-- What is needed --
Considering the entries that follow, report how many lines include the string "screenshot", giving the number alone.
Top of The records
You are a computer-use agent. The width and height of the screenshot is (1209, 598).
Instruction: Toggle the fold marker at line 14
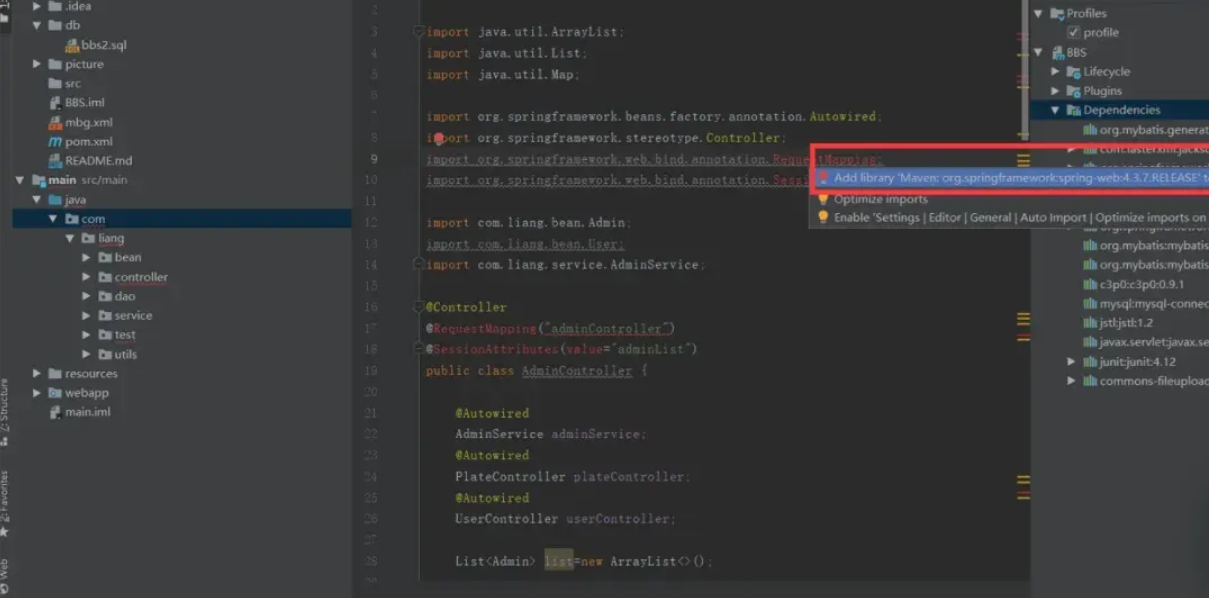419,265

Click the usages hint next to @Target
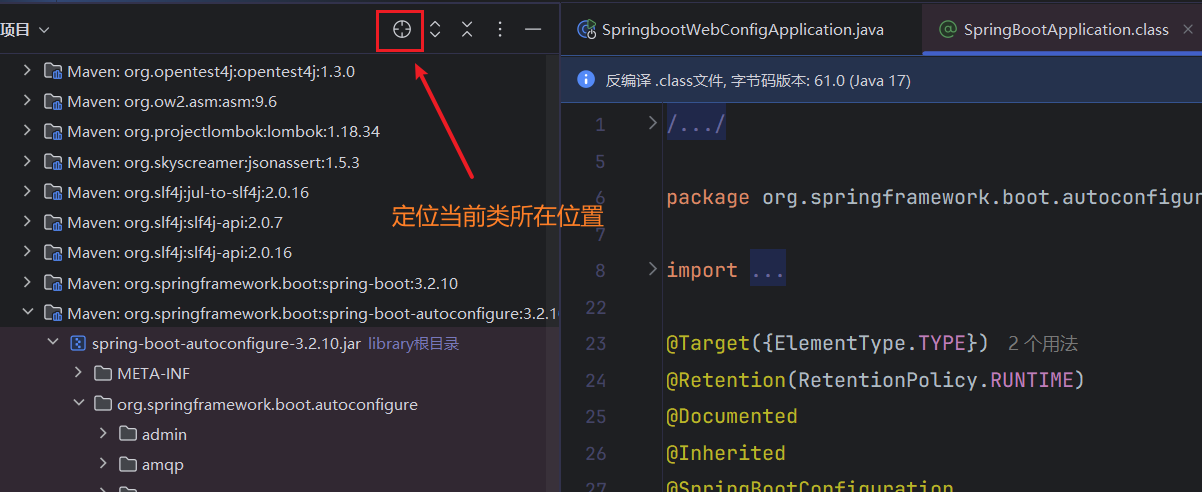(x=1042, y=343)
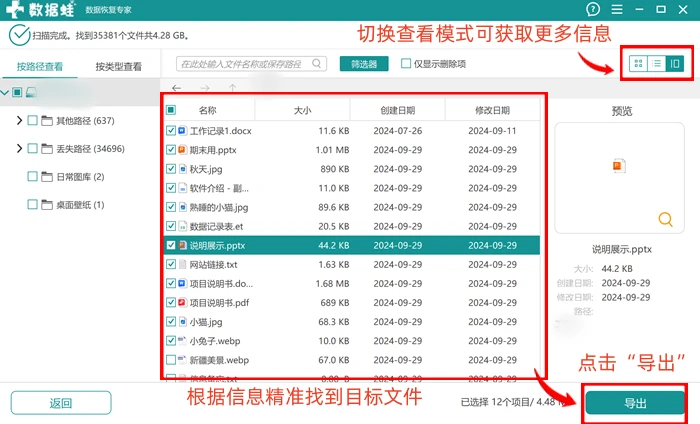Expand the 其他路径 (637) tree node
Image resolution: width=700 pixels, height=424 pixels.
pyautogui.click(x=19, y=121)
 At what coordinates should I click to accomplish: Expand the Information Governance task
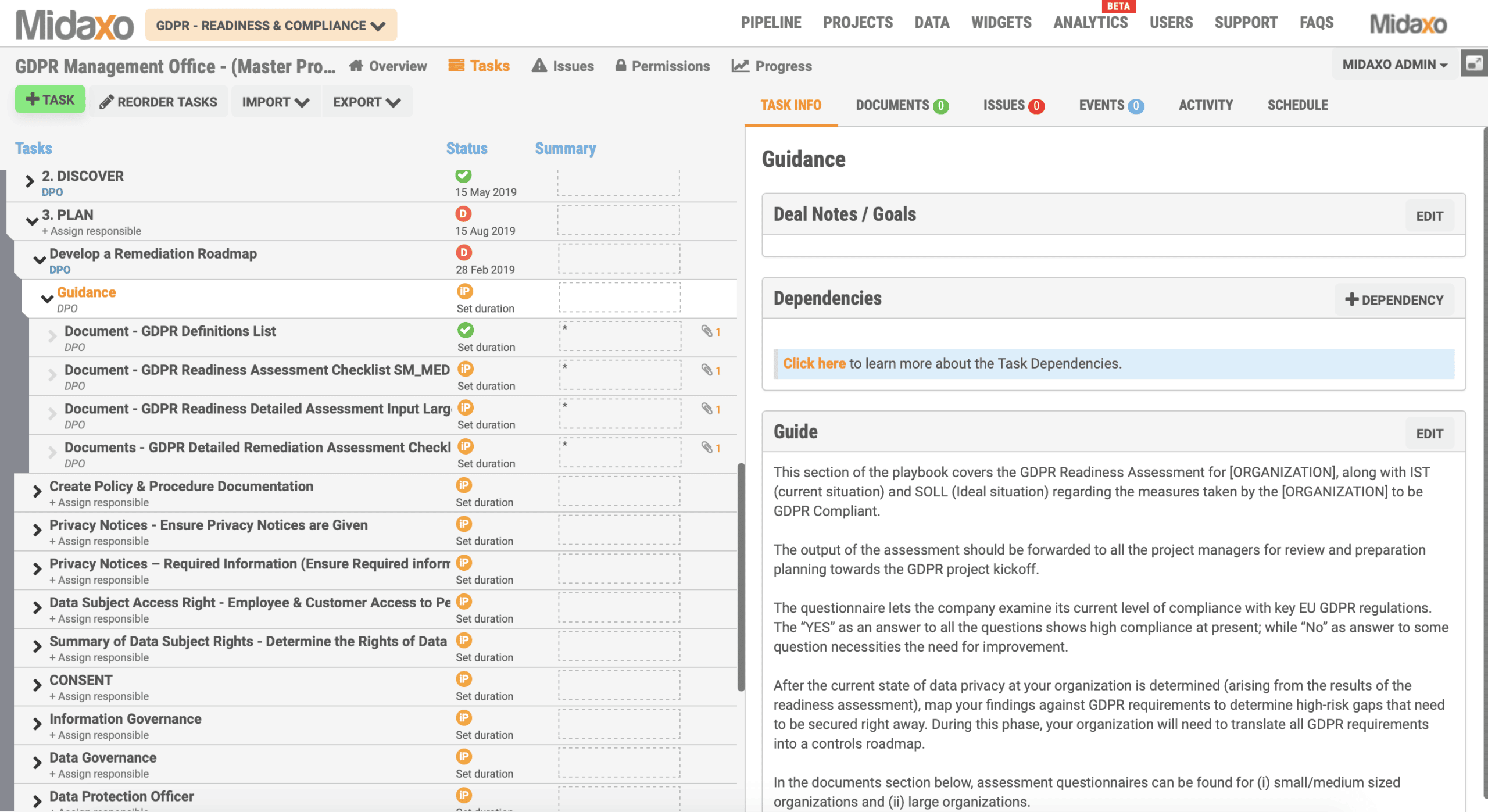[37, 724]
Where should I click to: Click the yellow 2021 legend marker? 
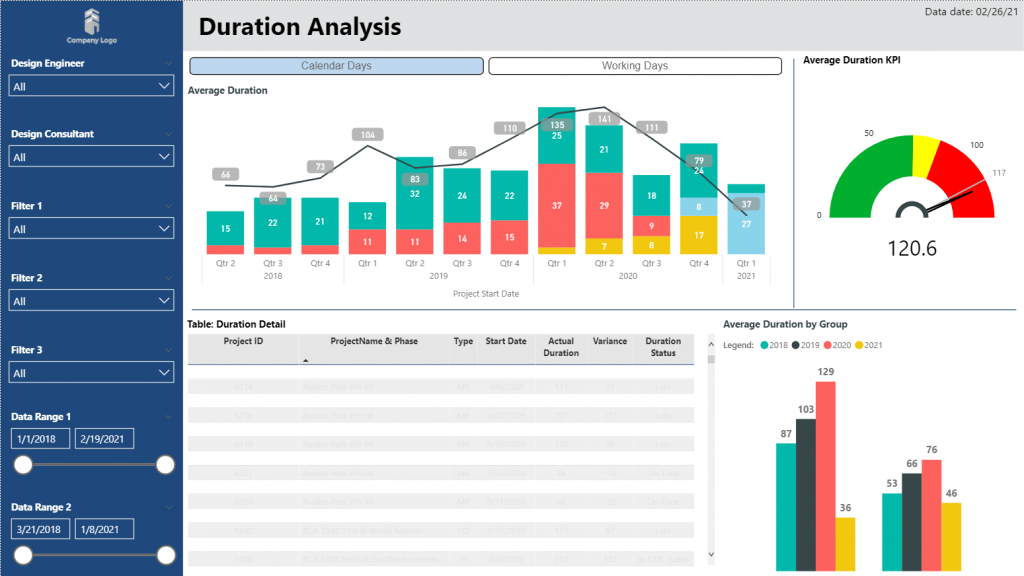[x=858, y=343]
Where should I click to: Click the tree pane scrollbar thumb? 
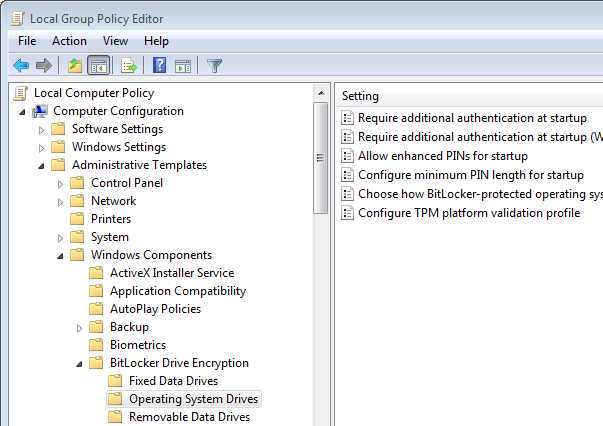(320, 158)
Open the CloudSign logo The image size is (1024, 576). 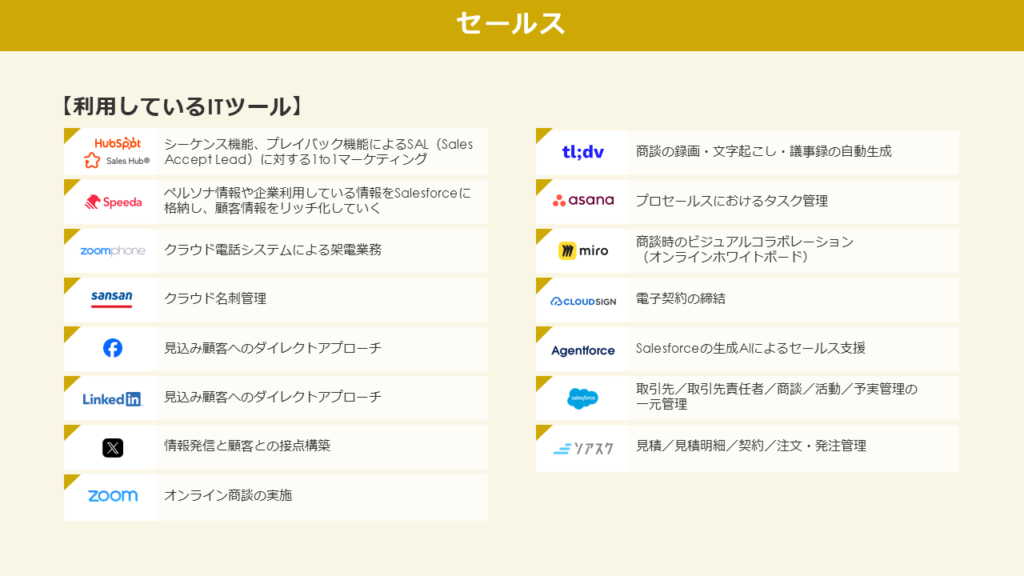583,300
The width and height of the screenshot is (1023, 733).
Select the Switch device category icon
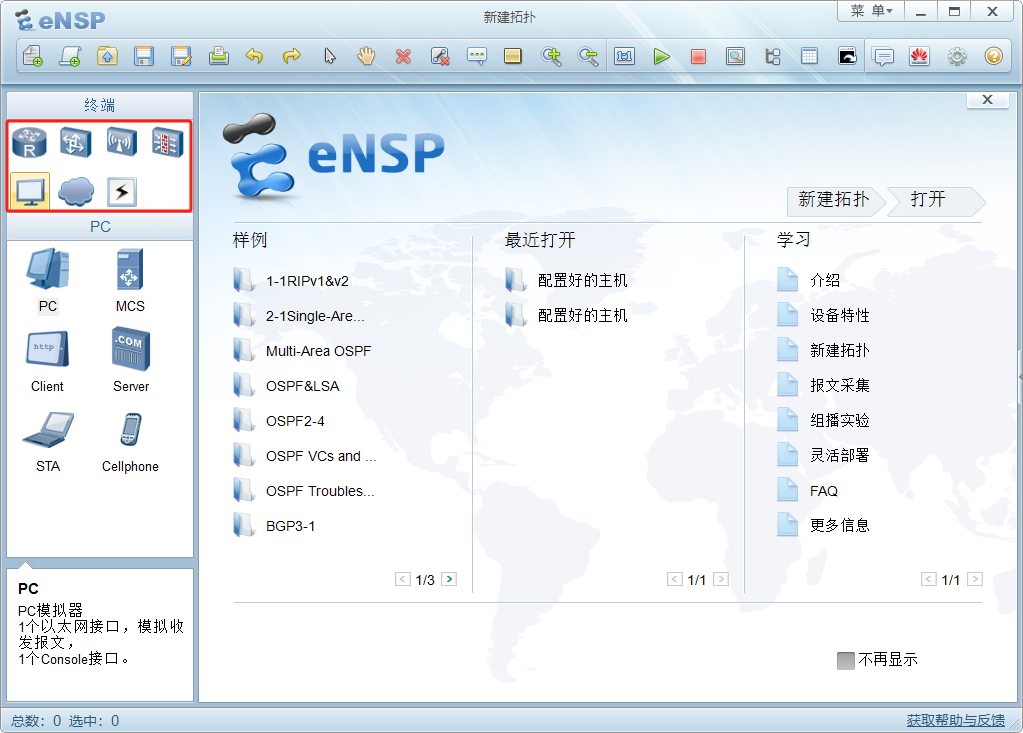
Bottom of The records
-- Written solution --
2